熒光定量PCR的標準流程是怎樣的?
點擊次數:599 更新時間:2025-08-31
熒光定量PCR(Real-TimeQuantitativePCR,qPCR)是一種在PCR反應過程中實時監測熒光信號強度,從而實現對模板核酸(DNA或RNA)進行定量分析的技術。其標準流程可分為實驗前準備、樣本處理、逆轉錄(僅RNA模板)、qPCR反應體系配制、上機擴增與數據分析、實驗后處理六個核心步驟,每個環節均需嚴格控制以保證結果的準確性和重復性。
一、實驗前準備:環境與試劑質控
熒光定量PCR對污染和試劑純度極其敏感,此階段的核心是避免交叉污染、確保試劑有效性。
實驗環境準備
劃分獨立操作區域:嚴格區分“樣本處理區”“試劑配制區”“PCR擴增區”,避免氣溶膠污染(如擴增后的產物擴散到前序步驟)。各區需配備專用移液器、耗材(吸頭、離心管),并定期用紫外線(UV)或核酸清除劑消毒臺面和儀器。
儀器檢查:提前調試熒光定量PCR儀,確認溫度準確性(如梯度驗證)、熒光通道靈敏度(用標準品測試信號強度),確保儀器運行穩定。

練習題目:
**1.** 根據上面的熒光定量PCR文章,回答下面三個問題:
(a) 標準流程一共分成幾個核心步驟?
(b) 實驗環境要嚴格分開哪三個區域?
(c) 臺面和儀器要定期用什麼消毒?
**2.** 上面的熒光定量PCR文章說,為什麼要劃分獨立的操作區域?請用一到三句話說明。
**3.** 請從最後一句之後,接著往下寫上面的熒光定量PCR文章。

提供資料:
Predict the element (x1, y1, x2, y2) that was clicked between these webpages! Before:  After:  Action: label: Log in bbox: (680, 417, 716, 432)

參考答案:
**1.**
(a) 六個。
(b) 樣本處理區、試劑配制區、PCR擴增區。
(c) 紫外線(UV)或核酸清除劑。

**2.** 為了避免氣溶膠污染,例如擴增後的產物擴散到前面的步驟裡。

**3.**
試劑與耗材準備
試劑選擇與儲存:根據實驗目的(如DNA定量、RNA定量、基因表達分析)選擇合適的qPCR試劑盒(含DNA聚合酶、dNTPs、緩沖液、熒光探針/染料),以及逆轉錄酶(僅RNA實驗)、引物、探針、RNase抑制劑等。所有試劑需按說明書儲存(如-20℃冷凍保存,避免反復凍融,建議分裝成小份使用)。
耗材質控:使用無RNase、無DNase的無菌吸頭和離心管,避免核酸酶降解模板;吸頭需帶濾芯(防止移液器內氣溶膠污染)。
二、樣本處理:模板核酸提取與純化
模板的純度和完整性直接影響qPCR結果,此階段需高效提取核酸并去除雜質。
樣本類型與預處理
常見樣本包括組織、細胞、血液、唾液、體液等。根據樣本類型進行預處理:如組織需研磨勻漿、細胞需胰酶消化收集、血液需離心分離血清/血漿或白細胞。
預處理過程中,RNA樣本需全程加入RNase抑制劑,避免RNA降解;樣本需新鮮處理,若無法立即提取,需按要求保存(如組織樣本-80℃冷凍,RNA樣本溶于RNase-free水或TE緩沖液)。
核酸提取
采用商業化提取試劑盒(如柱提法、磁珠法)或經典方法(如酚氯仿法)提取DNA或RNA。核心步驟包括:裂解細胞釋放核酸→結合到吸附柱/磁珠上→洗滌去除蛋白質、鹽類、有機溶劑等雜質→洗脫得到純凈核酸。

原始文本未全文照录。